Under 28 U.S.C. § 1915(e), the Court is required to dismiss a complaint filed in forma pauperis if it is frivolous, malicious, or fails to state a claim upon which relief can be granted. To state a claim for relief under § 1983, a complaint must plead more than "legal conclusions" and "[t]hreadbare recitals of the elements of a cause of action [that are] supported by mere conclusory statements." Ashcroft v. Iqbal, 129 S.Ct. 1937, 1949 (2009). A plaintiff must demonstrate a plausible claim for relief, which is more than a "mere possibility of misconduct."
Plaintiff alleges that upon arrival at the Scott County Jail (the "Jail") on July 18, 2014, he told defendant Tina Kolwyck that he is Muslim and that he would need help with meals and prayer times during the upcoming Ramadan holy month. He says she agreed. Plaintiff was then placed into a pod where he was not given any support with the mandatory fast, was not given the time of day for prayer call, and was served salami.
Plaintiff says that on September 17, 2014, Kolwyck placed him on lockdown for one week because another inmate was found with contraband. He says he was never given a copy of the investigation report.

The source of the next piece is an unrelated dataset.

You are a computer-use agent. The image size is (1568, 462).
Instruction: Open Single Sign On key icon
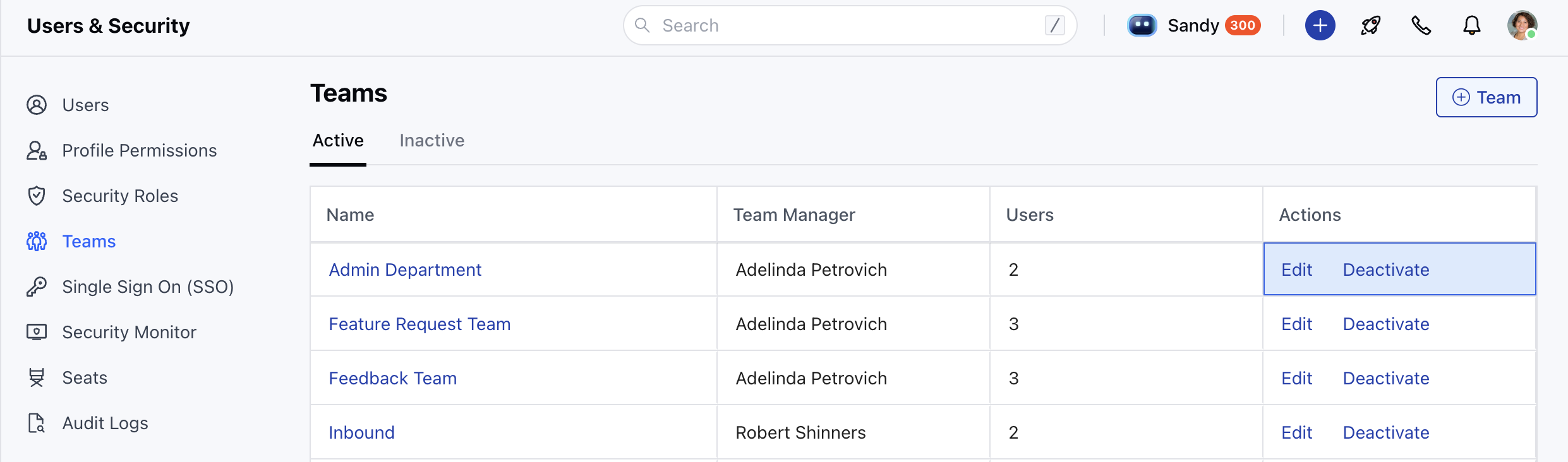coord(37,287)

Plaintiff claims that on October 18, 2014, some of the other inmates in his pod became disruptive and refused to lock down. He asserts that he locked himself down voluntarily. Plaintiff complains that he received the same punishment as the inmates who caused the disturbance, namely, lockdown of the entire pod, and no time out for showers, change of clothes, or bed linen.

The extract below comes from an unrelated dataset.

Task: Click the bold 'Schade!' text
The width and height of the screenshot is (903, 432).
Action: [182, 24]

On October 19, 2014, some of the inmates became disruptive again by kicking their cell doors. Plaintiff says neither he nor his cellmate participated in the disturbance. He asserts that defendant Amy Johnson came into the pod and sprayed every inmate with mace, including plaintiff, although he had not violated any rules.
Plaintiff says that in October 2014 Kolwyck announced that inmates could no longer receive mail in envelopes; only postcards would be accepted. Plaintiff believes this has privacy implications.
There are several issues with the complaint. First, the complaint is silent as to whether defendants are being sued in their official or individual capacities. Where a "complaint is silent about the capacity in which [plaintiff] is suing defendant, [a district court must] interpret the complaint as including only official-capacity claims." Egerdahl v. Hibbing Community College, 72 F.3d 615, 619 (8th Cir. 1995); Nix v. Norman, 879 F.2d 429, 431 (8th Cir. 1989). Naming a government official in his or her official capacity is the equivalent of naming the government entity that employs the official. Will v. Michigan Dep't of State Police, 491 U.S. 58, 71 (1989). To state a claim against a municipality or a government official in his or her official capacity, plaintiff must allege that a policy or custom of the government entity is responsible for the alleged constitutional violation. Monell v. Dep't of Social Services, 436 U.S. 658, 690-91 (1978). The instant complaint does not contain any allegations that a policy or custom of a government entity was responsible for the alleged violations of plaintiff's constitutional rights. As a result, the complaint fails to state a claim upon which relief can be granted.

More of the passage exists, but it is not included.